▼
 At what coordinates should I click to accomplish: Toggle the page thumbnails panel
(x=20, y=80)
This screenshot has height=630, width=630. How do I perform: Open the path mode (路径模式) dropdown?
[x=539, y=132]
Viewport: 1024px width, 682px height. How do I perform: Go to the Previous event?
▲
**Directions for this task**: Only the lines from the one containing "This screenshot has" through the last line above belong in your answer. Retype them exactly.

**Task solution**:
This screenshot has height=630, width=630. How do I perform: Open the path mode (路径模式) dropdown?
[x=539, y=132]
Viewport: 1024px width, 682px height. How do I perform: Go to the Previous event?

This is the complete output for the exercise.